Benzo[h]quinoline derivatives are valuable scaffolds found in pharmaceuticals and natural products, known for their diverse biological activities and therapeutic potential. Acid hydrazides are versatile building blocks for synthesizing heterocyclic frameworks with enhanced pharmacological properties, including notable insecticidal activities [1]. Our research group has extensively explored the chemistry and bioactivity of these systems, highlighting their potential for developing new therapeutic and insecticidal agents [[2], [3], [4], [5], [6], [7], [8], [9], [10], [11], [12], [13], [14], [15], [16], [17]]. Beyond their pharmaceutical significance, benzo[h]quinoline derivatives have also shown promising insecticidal properties. In our previous studies, we evaluated their larvicidal activity against Culex pipiens and found that several derivatives exhibited potent neurotoxic effects, disrupting key mosquito neuroreceptors and leading to high mortality rates [18,19]. Encouraged by these findings, we continue to explore their potential as effective mosquito control agents.
Controlling mosquito populations, particularly C. pipiens, remains a major public health priority. Culex pipiens serves as a primary vector for numerous debilitating and often fatal diseases. This species transmits arboviruses such as West Nile virus, St. Louis encephalitis virus, and Usutu virus, as well as filarial worms responsible for canine dirofilariasis [[20], [21], [22]]. Additionally, it contributes to the spread of avian malaria parasites [23] and has been implicated in transmitting harmful bacteria, including Bacillus anthracis, Staphylococcus warneri, and Bacillus cereus, which can contaminate raw milk and pose serious public health risks [24]. Given its significant role in disease transmission, the urgent need for effective and sustainable mosquito control strategies is evident.

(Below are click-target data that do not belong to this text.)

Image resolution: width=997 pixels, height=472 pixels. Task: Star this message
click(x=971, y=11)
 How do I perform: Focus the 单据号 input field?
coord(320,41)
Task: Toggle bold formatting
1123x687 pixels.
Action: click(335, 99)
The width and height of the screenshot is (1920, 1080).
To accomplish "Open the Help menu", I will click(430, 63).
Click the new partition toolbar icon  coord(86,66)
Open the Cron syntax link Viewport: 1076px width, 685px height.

Chemical insecticides have long been the primary means of controlling C. pipiens populations, but their extensive use has led to widespread insecticide resistance, complicating disease prevention efforts [[25], [26], [27], [28]]. Most insecticides target mosquito neuroreceptors, disrupting the nervous system and causing paralysis and death. Organophosphates, such as chlorpyrifos, act by inhibiting acetylcholinesterase (AChE), preventing the breakdown of acetylcholine, which leads to nerve overstimulation and insect paralysis [[29], [30], [31], [32]]. Neonicotinoids like nitenpyram function as agonists of nicotinic acetylcholine receptors (nAChRs), continuously stimulating them until the insect's nervous system is overwhelmed [[33], [34], [35]]. Oxadiazines, exemplified by indoxacarb, act as pro-insecticides, metabolizing into active forms that block voltage-gated sodium channels (VGSCs), disrupting nerve impulse transmission and leading to paralysis [36]. Additionally, insecticides such as fipronil target gamma-aminobutyric acid receptors (GABARs) by blocking GABA-gated chloride channels, preventing neural inhibition and causing nervous system hyperexcitation, ultimately resulting in insect death [37]. While these insecticides have been effective, their reliance on single-target mechanisms has contributed to resistance development, highlighting the need for novel multi-targeting approaches in mosquito control.
In our previously published studies, the insecticidal potential of benzo[h]quinoline derivatives was evaluated against C. pipiens larvae, demonstrating strong interactions with three key neuroreceptors: AChE, nAChRs, and VGSC, with AChE being predicted as the primary target of benzo[h]quinoline derivatives in these works (Fig. 1) [18,19]. This study advances beyond conventional insecticides, which typically act mainly on a single neuroreceptor, by designing benzo[h]quinoline derivatives capable of multi-receptor interactional strategy that remains underexplored for this scaffold. In this work, we expanded the structural diversity of benzo[h]quinoline derivatives by introducing new functional groups, broadening their neuro-targeting capability to include a fourth receptor, GABAR. These modifications aim to enhance multi-target interactions, improving insecticidal potency while reducing the likelihood of resistance emergence.
Computational analyses, including molecular docking, homology modeling, pharmacokinetic profiling, and molecular dynamics simulations, revealed that these modifications significantly increase receptor binding affinity, surpassing conventional insecticides in predicted stability and interaction strength. Unlike single-target insecticides, which are susceptible to resistance development through receptor mutations, our compounds simultaneously are predicted to inhibit AChE, overstimulate nAChRs, block VGSCs, and antagonize GABAR, leading to widespread synaptic disruption, neuromuscular impairment, and eventual paralysis in mosquito larvae. By rationally integrating functional elements from diverse insecticide classes into a multi-targeting benzo[h]quinoline framework, this study presents a novel strategy for developing next-generation insecticides with enhanced efficacy and improved resistance management, offering a sustainable approach to mosquito control.